La otra parte, la deísta, se basa en la tradición del Reino Unido y su constitución se estableció en el siglo XVIII, hacia 1715. Fue creada por dos pastores protestantes con la idea de buscar la paz, en una época de guerras entre católicos y protestantes. Querían sentar a la gente a la mesa para discutir sobre filosofía con tolerancia, sin la Iglesia de por medio. Cuando el Imperio Británico se expandió, reclutaron a personas locales en India o China para apoyarlos y manipularlos. Para que esto funcionara entre diferentes religiones, eliminaron cualquier mención a la fe cristiana. Así, un musulmán, budista o hinduista puede ser masón porque el único punto común es el “Gran Arquitecto del Universo”.

¿Cuál es el problema que surge de esa mezcla?

—El problema es que construyen rituales y una historia basada en una mezcla de muchas culturas: alquimia, ritos griegos, egipcios, templarios y también la Biblia. En el rito de emulación, que es el más conocido, el nombre del “Gran Arquitecto” cambia en cada nivel. Empieza como arquitecto, luego geómetra, y en un nivel llega a llamarse “divinidades”, en plural, lo cual ya es un problema para una fe monoteísta. Al final, el nombre es una concatenación de tres dioses: Jehová, Baal (el dios sirio) y On o Ra (el dios egipcio del sol). Te alejas del Dios único y terminas en un punto plenamente pagano.

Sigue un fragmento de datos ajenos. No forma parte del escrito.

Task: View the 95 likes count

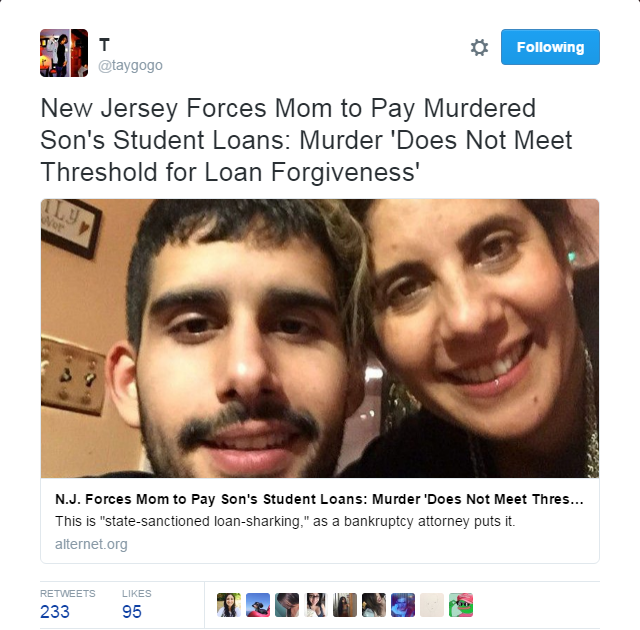Action: (x=131, y=612)
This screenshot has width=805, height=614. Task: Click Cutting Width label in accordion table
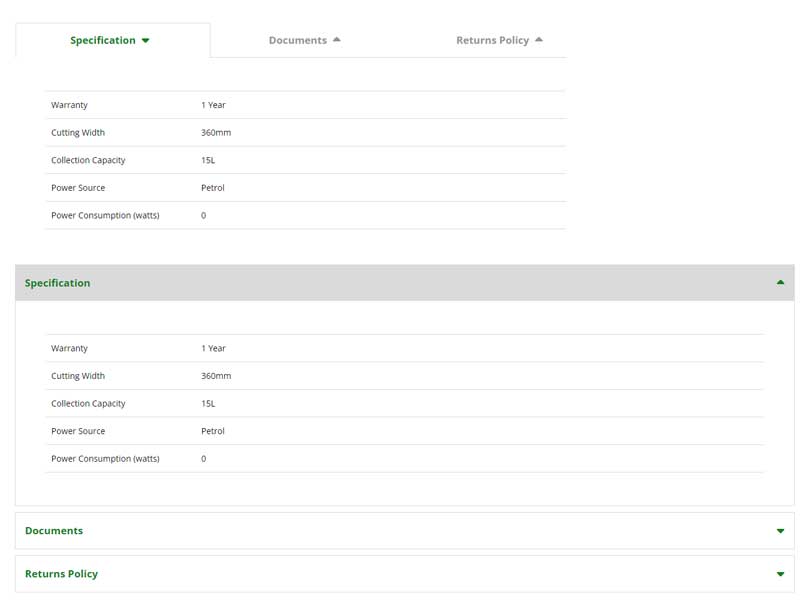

Estos sincretismos terminan por generar interrogantes. ¿Qué luz se puede encontrar en estas tradiciones paganas?

En la fe cristiana, eres salvado por la redención de Jesucristo. En la masonería y la alquimia, intentas salvarte a ti mismo para volver a ser el “Adán perfecto” previo a la caída. Es una vía para perderse totalmente.

La masonería deísta es totalmente incompatible con la fe cristiana, porque relativiza. Todo es igual: desde el mito de Isis y Osiris hasta la resurrección de Cristo. En resumen, a los masones les cito la primera frase de Cristo en el Evangelio de Juan: “¿Qué buscáis?”.

¿Por eso decidió irse?

—Me fui en unos pocos segundos, aunque amaba la masonería. Me fui porque mi mujer me lo pidió. Estábamos redescubriendo la fe cristiana en una peregrinación en Francia y atravesábamos una crisis. Mi esposa dijo que la crisis se debía a que yo era masón, y como esposo, mi prioridad es ella.

El día que lo dejé recibí un signo: leí un texto de san Atanasio de Alejandría en una revista que decía: “Tu hermano es Dios”. Fue un mensaje para dejar de buscar “hermanos” en mi anterior comunidad; ahora mi hermano es Cristo.

¿Cómo afecta al matrimonio ser miembro de la masonería?

—Es un problema para las parejas porque construyes tu espiritualidad solo. Tu esposa no puede entender los rituales, que son extraños y progresivos. Se crea una brecha. Una mujer me contó una vez que su marido, que era masón, le pidió el divorcio durante una cena simplemente diciendo: “No tenemos nada más que compartir”. Él estaba construyendo algo por su cuenta y ella estaba sola.

¿Es la masonería una secta?

—No es una secta. Es difícil entrar, pero es fácil irse. No se bebe sangre, ni se escupe sobre Cristo. Pero sí es un extravío filosófico. Una búsqueda progresiva que aleja de Cristo en favor de las tradiciones paganas.

Sin embargo, la “fraternidad” es falsa. El día que te vas, desapareces para ellos. Yo estaba llorando en mi última reunión porque estaba triste por dejar a mis hermanos, pero al día siguiente nadie me llamó. La relación es con el grupo, no entre individuos.

¿Cómo ha influido tu salida de la masonería en tu vida personal, profesional o espiritual?

—Lo que cambió mi vida fue volver a ser cristiano. Dejas de juzgar. Antes, si veía a alguien pidiendo en la calle, juzgaba que era su culpa por beber o no trabajar; ahora simplemente le ayudo porque necesita ayuda. Ser cristiano te da esperanza y alegría.